27 Kasım 2010 Cumartesi

26 Kasım 2010 Cuma

KELİMELER - KAVRAMLAR ... MERHAMET


 K E L İ M E L E R - K A V R A M L A R 
  M E R H A M E T 
     Acıma, esirgeme, koruma, sevgi gösterme, yardım etme. İnsanı başkalarına iyilik ve yardım etmeye yönlendiren acıma duygusu. Tüm yaratılmışlara sevgi ile yaklaşma, onları kötülüklerden koruma ve kurtarma, zor durumlarında yardım etme, bağışta bulunma, affetme gibi iyi huy ve davranışların başlıca nedenidir. Kaynağı Allah (cc.)'tır. İnsanlardaki merhamet, Allah (cc.)'ın rahmet ve merhametinin bir tecellisi, bir yansımasıdır.
     Allah'ın (cc.) niteliklerinden birisi merhametidir. Bu niteliğini ifade eden Rahman ve Rahim adlarının Kur'an'da Allah (cc.) ve Rab adlarından sonra en çok anılan adlar olması, Allah(cc.) 'ın merhamet niteliğinin önemini ve sonsuzluğunu gösterir. Allah(cc.) bu niteliği nedeniyle besleyip büyütür, ödüllendirir, nimetler bağışlar, suçları affeder, peygamberler aracılığı ile insanlara doğru yolu gösterir. Hz. Peygamber (s.a.s)'in gönderilmesi, Kur'an'ın indirilmesi de Allah(cc.)'ın merhametinin bir sonucudur. O'nun rahmeti herşeyi kuşatmıştır (el-A'raf, 7/156), merhametlilerin en merhametlisidir (el-A'raf, 7/151) ve merhamet edenlerin en hayırlısıdır (el-Mü'min, 23/109).
     Hz. Peygamber (s.a.s), Allah(cc.)'ın merhametinin büyüklüğünü ve insanlardaki merhametin kaynağı olduğunu dile getirdiği bir hadislerinde şöyle buyurur: "Allah (cc.) merhametini yüz parçaya ayırdı, doksan dokuz parçasını kendi yanında tuttu, bir parçasını yeryüzüne indirdi. İşte bu bir parça rahmet sebebiyle yaratıklar birbirine merhamet eder. Hatta yavrulu hayvan, bir tarafını incitir endişesiyle ayağını yavrusundan sakınır" (Buhari, Edeb, 19, Müslim, Tevbe, 17).

◆ ◆ ◆

**Yönerge ve koşullar**
Yukarıdaki merhamet metnini üç cümleyle özetleyin.

**Sağlanan veriler**
◆ ◆ ◆

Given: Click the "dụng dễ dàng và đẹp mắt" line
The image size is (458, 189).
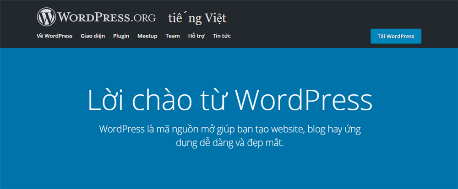Looking at the screenshot, I should (229, 142).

◆ ◆ ◆

**Tamamlanmış yanıt**
Merhamet; acıma, esirgeme, koruma, sevgi gösterme ve yardım etme demektir, iyi huy ve davranışların başlıca nedenidir ve kaynağı Allah (cc.)'tır. Allah (cc.)'ın bu niteliğini ifade eden Rahman ve Rahim adları, Kur'an'da Allah (cc.) ve Rab adlarından sonra en çok anılan adlardır; Hz. Peygamber (s.a.s)'in gönderilmesi ve Kur'an'ın indirilmesi de bu merhametin sonucudur. Bir hadise göre Allah (cc.) merhametini yüz parçaya ayırmış, bir parçasını yeryüzüne indirmiştir ve yaratıklar bu bir parça sayesinde birbirine merhamet eder.